Their vision is that: renewable energy businesses will locate themselves in the region; while others will be attracted to move here because all electricity is generated from renewable sources; a re-skilled workforce will have better job opportunities; and the low carbon energy produced by wind, hydro, ground source, waste and solar will all be done so without damaging the landscape. The expectation is that local communities will become more self sufficient and sustainable.
“The establishment of a Borders Energy Agency will support a range of council objectives, and it is intended that although the organisation will be wholly independent, it is important that the council should recognise, support and empower the Borders Energy Agency,” added Ms Logan and Rob Dickson.
“There are specific service areas which could in future be delivered jointly, including: fuel poverty/home energy advice; carbon reduction advice to communities; energy management advice on public buildings.”
Success of the agency will be judged by: the number of local companies entering the renewables market; the number of new jobs created, the training opportunities provided; the number of projects supported; the number of renewable installations; the number of individuals,businesses and community groups given advice; the number of education visits and events undertaken; and carbon reduction.
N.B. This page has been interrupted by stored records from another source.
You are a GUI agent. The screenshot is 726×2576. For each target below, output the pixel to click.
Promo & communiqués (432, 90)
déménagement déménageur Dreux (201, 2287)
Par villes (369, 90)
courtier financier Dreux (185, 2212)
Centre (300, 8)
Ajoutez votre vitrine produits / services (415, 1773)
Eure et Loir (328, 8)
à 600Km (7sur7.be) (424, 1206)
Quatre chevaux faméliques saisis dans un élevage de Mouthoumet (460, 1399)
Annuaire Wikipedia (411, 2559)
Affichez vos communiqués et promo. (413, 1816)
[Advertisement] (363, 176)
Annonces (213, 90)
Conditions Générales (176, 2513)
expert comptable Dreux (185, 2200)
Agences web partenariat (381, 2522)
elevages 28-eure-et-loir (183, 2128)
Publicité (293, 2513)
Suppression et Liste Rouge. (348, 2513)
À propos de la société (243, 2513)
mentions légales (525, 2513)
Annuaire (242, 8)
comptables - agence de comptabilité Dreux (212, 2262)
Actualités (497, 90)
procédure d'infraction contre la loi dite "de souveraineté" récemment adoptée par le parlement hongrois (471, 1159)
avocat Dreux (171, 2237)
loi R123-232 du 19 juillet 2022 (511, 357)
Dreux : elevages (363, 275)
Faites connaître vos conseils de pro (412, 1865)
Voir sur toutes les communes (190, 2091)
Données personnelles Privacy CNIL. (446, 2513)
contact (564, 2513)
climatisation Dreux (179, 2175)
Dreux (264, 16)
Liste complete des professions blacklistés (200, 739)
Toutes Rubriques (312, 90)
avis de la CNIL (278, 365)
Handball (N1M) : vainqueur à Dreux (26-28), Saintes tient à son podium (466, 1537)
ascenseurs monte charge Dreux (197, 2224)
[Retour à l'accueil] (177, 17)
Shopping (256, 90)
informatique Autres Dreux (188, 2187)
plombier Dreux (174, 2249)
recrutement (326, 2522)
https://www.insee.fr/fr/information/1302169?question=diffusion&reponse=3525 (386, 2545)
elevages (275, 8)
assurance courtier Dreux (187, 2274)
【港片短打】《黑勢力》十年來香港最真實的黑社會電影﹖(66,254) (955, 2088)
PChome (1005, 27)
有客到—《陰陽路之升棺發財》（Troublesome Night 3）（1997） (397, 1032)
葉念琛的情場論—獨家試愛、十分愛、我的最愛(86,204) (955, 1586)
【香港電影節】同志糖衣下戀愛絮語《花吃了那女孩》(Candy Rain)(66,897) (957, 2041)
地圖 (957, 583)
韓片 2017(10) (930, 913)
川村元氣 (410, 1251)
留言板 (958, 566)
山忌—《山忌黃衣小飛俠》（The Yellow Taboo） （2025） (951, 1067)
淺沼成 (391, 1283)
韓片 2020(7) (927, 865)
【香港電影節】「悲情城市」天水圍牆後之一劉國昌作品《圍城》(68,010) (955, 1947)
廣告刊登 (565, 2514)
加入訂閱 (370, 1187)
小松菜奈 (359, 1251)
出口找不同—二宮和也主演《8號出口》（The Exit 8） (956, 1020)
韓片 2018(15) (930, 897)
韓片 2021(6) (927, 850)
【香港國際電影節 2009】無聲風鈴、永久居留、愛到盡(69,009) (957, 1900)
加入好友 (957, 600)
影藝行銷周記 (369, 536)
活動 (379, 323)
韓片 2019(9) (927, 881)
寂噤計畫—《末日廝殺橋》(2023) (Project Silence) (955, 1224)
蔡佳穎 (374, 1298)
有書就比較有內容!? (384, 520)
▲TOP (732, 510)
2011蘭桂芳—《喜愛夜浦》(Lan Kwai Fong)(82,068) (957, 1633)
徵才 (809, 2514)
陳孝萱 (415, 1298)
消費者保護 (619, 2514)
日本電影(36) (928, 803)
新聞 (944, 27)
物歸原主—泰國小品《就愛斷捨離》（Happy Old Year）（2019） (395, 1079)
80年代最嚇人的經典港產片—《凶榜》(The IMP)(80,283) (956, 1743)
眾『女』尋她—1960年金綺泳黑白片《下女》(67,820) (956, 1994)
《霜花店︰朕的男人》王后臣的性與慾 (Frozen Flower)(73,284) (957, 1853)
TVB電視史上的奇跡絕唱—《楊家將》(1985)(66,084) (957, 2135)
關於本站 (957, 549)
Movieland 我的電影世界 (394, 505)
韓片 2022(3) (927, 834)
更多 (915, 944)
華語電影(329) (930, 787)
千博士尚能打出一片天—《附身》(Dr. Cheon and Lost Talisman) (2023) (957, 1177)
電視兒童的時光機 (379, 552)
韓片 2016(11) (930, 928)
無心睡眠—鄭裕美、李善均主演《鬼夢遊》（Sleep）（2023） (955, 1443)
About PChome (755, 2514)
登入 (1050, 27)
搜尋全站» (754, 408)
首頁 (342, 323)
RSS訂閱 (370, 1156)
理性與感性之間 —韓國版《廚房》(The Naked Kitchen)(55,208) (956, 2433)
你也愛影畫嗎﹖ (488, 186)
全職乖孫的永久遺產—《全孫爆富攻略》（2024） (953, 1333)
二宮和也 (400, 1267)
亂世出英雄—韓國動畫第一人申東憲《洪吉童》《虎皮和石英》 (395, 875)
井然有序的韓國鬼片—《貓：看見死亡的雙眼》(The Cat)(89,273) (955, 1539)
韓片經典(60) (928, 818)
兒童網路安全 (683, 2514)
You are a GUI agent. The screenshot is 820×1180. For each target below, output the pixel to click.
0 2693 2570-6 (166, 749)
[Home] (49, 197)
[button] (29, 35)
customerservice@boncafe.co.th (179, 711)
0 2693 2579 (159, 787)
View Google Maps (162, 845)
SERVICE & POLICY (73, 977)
Funding of the Borders Energy Agency is yet to be finalised but the council is already talking to the main energy companies who operate wind farms in the region and asking for them to contribute funding in the same way that they do for communities - by providing funding for the period of the typical lifespan of a wind installation which is 25 years.
And there is an expectation that BEA will take a role in helping to ensure that more equitable arrangements are agreed between communities and wind farm developers.
Talks have also taken place with two banks specialising in renewables funding, plus national and local agencies and bids are also likely to be made to the Climate Challenge Fund and various EU programmes to help fund the agency. The BEA will also earn income from the services it will provide to business and fees from conducting energy audits, providing training, acting as an agent for other organisations.
The business plan for BEA concludes: “The drive towards a low carbon economy, renewable energy and energy conservation is certain to continue and BEA should prove to be a model which can be transferred to other areas across the country and to similar agencies across Europe and beyond.
“Development will necessarily be linked to the amount of funding available.